▸ Requirement
For each line below that includes the string "link", show the whole line.

Collected data:
-- Opening Marker --
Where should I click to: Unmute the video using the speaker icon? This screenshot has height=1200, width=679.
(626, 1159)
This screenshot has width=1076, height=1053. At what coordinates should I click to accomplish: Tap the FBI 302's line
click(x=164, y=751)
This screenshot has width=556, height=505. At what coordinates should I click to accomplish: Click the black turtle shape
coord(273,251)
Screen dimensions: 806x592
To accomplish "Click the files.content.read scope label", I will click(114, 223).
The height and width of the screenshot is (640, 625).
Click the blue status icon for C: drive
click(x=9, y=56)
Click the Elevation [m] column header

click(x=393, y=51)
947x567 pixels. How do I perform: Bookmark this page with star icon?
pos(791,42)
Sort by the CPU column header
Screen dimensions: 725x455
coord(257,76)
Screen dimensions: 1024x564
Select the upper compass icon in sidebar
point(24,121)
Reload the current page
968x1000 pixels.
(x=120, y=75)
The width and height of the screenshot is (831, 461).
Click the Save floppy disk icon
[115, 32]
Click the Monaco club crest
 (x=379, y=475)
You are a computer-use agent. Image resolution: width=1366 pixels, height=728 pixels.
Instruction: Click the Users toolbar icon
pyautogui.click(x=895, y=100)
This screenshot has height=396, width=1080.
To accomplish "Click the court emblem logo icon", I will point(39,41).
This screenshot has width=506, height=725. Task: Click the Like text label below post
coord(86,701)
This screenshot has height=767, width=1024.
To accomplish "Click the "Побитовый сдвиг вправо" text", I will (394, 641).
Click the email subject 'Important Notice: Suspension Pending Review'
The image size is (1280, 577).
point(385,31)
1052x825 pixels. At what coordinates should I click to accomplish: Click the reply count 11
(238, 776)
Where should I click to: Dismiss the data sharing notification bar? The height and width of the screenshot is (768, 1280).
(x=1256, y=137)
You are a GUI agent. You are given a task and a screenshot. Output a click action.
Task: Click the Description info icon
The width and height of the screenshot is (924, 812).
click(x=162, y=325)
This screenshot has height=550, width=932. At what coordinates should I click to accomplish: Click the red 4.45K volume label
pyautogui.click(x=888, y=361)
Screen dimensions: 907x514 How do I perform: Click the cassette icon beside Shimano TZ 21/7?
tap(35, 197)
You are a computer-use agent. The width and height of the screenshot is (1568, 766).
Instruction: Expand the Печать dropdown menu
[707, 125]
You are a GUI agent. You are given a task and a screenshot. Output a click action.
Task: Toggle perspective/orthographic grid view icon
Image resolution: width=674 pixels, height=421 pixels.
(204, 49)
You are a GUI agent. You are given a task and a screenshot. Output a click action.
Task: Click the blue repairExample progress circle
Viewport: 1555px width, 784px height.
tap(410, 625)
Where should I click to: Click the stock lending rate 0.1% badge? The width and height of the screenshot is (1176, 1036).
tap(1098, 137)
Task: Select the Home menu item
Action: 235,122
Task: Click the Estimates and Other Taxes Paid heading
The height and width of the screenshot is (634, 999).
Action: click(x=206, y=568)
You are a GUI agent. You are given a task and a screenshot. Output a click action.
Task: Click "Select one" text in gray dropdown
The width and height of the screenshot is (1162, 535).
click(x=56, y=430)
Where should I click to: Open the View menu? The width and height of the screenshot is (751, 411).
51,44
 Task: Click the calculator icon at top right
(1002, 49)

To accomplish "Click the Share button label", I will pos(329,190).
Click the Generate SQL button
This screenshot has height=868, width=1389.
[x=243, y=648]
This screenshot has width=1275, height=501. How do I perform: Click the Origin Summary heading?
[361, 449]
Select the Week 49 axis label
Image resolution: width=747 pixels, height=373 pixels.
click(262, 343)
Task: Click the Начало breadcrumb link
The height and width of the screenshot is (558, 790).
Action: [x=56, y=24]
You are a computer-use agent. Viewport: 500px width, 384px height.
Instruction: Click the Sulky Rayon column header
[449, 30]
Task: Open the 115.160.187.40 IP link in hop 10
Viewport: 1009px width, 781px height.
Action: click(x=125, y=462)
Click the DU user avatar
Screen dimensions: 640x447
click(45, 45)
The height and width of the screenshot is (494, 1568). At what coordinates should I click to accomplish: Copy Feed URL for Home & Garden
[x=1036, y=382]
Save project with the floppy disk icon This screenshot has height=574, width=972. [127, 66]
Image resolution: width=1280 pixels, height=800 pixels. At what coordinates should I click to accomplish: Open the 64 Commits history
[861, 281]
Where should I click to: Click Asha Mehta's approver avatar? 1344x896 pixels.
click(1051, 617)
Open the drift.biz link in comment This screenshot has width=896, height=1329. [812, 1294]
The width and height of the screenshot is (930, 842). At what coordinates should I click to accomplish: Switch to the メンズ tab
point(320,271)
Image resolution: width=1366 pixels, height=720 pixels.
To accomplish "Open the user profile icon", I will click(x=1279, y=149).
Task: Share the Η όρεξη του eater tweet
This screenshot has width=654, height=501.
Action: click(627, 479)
-- Closing Marker --
▸ Exercise answer
Task: Click the Начало breadcrumb link
Task: Open the 115.160.187.40 IP link in hop 10
Open the drift.biz link in comment This screenshot has width=896, height=1329. [812, 1294]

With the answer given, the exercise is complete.